Kalau debat ini dilanjutkan, bisa makin panjang urusannya. Vina bukan tipe gadis yang pasrah terima nasib begitu saja, dia akan melakukan perlawanan hingga titik darah penghabisan. Dan Marni juga punya senjata andalan. Anak harus nurut sama orang tua, harus berbakti, tak ada tawar menawar lagi. Baginya Abra adalah harga mati, dia juga ingin status sosialnya naik.

"Non!" suara panggilan dari luar kamar membuat Vina menghentikan lamunannya. "Non Vina ditunggu Ibu di ruang makan," ucap suara itu lagi.

Vina membuka pintu, di depannya berdiri wanita awal empat puluh tahunan. Pembantu rumah ini.

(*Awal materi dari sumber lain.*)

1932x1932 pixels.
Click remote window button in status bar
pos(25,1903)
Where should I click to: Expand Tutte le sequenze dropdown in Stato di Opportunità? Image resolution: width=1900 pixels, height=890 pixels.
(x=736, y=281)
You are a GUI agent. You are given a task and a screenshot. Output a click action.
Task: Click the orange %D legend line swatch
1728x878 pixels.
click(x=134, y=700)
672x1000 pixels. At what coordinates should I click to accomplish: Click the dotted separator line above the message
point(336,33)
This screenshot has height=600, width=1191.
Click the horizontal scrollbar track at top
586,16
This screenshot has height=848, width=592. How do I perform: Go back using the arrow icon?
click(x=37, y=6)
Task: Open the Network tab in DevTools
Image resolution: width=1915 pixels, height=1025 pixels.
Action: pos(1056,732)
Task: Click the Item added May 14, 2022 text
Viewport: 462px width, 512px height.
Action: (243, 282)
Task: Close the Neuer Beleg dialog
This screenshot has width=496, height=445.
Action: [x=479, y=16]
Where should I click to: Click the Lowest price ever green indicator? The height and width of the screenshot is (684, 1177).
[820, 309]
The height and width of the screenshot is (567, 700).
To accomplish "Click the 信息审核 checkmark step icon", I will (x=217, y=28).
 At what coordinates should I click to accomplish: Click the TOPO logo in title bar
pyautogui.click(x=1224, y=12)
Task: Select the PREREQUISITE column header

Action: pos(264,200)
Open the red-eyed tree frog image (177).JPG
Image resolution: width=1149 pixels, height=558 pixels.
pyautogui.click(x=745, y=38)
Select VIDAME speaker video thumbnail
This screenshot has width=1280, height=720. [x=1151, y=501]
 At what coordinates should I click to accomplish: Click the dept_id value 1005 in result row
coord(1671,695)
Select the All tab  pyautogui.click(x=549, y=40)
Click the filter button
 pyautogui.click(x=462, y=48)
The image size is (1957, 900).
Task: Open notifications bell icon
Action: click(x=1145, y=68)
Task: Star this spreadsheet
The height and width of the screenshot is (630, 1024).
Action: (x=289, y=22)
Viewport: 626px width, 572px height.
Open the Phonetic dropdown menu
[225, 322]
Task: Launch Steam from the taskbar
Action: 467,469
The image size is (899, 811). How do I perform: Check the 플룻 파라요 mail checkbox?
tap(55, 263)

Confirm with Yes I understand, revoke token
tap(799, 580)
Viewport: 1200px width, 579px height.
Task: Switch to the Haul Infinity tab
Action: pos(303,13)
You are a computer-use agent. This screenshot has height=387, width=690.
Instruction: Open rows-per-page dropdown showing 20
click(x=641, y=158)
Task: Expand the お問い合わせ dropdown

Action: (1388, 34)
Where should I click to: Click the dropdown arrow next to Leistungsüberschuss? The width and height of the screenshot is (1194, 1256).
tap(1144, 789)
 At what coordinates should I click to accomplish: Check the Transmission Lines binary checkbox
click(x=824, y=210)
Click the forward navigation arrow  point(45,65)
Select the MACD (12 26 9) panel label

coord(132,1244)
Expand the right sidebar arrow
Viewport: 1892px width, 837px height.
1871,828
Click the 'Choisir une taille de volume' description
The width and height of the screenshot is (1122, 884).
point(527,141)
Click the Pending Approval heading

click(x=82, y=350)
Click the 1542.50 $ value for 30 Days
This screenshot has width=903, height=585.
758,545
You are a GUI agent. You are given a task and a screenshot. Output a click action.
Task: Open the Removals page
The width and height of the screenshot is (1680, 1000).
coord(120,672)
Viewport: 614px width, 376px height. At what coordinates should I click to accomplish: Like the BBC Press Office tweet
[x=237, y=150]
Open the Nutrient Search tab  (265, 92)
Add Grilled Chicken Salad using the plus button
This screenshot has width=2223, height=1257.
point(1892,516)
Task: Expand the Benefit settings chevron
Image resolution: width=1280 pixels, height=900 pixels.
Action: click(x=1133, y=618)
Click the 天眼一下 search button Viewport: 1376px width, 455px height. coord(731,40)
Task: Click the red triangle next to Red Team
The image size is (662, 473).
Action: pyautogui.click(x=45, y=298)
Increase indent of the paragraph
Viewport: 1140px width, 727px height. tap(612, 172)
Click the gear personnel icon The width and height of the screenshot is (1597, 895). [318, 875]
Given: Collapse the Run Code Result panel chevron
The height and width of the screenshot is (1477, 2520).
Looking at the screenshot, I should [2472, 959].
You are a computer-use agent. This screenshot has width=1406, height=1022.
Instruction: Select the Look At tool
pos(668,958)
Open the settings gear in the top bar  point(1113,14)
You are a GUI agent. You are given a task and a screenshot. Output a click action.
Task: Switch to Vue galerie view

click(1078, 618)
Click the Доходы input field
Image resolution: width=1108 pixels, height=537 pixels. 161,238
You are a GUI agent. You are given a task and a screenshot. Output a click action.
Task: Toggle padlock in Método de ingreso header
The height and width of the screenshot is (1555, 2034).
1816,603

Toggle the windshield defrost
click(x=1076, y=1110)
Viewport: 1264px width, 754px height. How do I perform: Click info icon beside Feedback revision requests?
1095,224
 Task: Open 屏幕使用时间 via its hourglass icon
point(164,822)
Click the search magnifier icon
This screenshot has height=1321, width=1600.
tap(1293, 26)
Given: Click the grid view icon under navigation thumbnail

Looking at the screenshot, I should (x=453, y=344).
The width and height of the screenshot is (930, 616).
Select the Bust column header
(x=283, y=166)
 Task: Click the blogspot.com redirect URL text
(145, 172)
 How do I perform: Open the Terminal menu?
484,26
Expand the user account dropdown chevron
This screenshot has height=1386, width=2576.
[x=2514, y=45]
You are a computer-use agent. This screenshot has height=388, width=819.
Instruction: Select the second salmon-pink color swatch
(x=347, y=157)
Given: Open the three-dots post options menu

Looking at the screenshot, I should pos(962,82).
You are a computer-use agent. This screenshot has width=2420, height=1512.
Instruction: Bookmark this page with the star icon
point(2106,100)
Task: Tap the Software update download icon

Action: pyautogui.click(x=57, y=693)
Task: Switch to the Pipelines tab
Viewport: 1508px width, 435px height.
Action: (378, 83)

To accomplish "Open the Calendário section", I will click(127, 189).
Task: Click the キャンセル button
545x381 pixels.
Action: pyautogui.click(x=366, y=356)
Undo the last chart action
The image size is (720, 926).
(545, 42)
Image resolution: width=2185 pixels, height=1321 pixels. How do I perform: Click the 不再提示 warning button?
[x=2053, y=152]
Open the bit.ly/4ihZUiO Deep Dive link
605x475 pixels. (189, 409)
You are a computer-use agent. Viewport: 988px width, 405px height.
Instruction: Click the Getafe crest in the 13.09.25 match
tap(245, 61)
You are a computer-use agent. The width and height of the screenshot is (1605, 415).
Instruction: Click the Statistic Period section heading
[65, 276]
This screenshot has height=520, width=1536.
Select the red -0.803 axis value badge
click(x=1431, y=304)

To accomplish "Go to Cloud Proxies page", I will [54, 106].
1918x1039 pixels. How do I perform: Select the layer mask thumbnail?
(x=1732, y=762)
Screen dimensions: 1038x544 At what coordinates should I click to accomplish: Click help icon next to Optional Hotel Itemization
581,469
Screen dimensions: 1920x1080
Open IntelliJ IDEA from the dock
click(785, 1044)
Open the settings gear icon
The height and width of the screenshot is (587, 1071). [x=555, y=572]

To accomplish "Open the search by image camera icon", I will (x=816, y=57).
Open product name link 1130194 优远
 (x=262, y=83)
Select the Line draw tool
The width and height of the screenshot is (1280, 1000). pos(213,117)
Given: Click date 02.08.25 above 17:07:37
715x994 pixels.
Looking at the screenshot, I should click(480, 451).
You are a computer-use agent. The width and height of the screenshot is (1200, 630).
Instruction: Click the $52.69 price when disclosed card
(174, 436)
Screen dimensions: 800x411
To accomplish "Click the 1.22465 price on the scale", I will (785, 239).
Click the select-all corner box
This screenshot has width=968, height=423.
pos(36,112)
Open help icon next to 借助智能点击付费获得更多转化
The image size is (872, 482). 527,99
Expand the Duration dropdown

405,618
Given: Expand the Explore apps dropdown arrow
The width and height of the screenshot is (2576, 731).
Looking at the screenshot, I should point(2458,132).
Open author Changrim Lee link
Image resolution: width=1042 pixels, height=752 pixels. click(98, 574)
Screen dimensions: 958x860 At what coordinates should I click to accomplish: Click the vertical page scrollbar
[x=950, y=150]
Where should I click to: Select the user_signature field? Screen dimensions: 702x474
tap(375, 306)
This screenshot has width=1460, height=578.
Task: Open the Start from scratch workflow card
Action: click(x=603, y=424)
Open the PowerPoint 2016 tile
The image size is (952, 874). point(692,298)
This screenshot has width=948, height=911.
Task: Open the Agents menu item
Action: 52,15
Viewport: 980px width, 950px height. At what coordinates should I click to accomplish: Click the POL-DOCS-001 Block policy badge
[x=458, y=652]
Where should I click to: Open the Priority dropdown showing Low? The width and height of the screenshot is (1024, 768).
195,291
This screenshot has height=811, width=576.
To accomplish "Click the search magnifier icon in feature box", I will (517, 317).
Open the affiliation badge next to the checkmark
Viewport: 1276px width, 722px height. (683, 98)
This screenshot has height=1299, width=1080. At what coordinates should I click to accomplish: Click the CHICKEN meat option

"Iya Bik, saya segera ke sana," ucapnya tanpa semangat. Entahlah, sejak semalam dia seperti kehilangan gairah hidup. Sikap Abra yang misterius, membuat Vina berfikir kalau Abra menyembunyikan sesuatu. Entah apa itu?

* * * * * * *

"Abra tadi pesen sama Mama, mau ke biro travel. Katanya dia mau mengurus bulan madu kalian," ucap Maya dengan wajah semringah. Ketika Vina sudah duduk di depannya.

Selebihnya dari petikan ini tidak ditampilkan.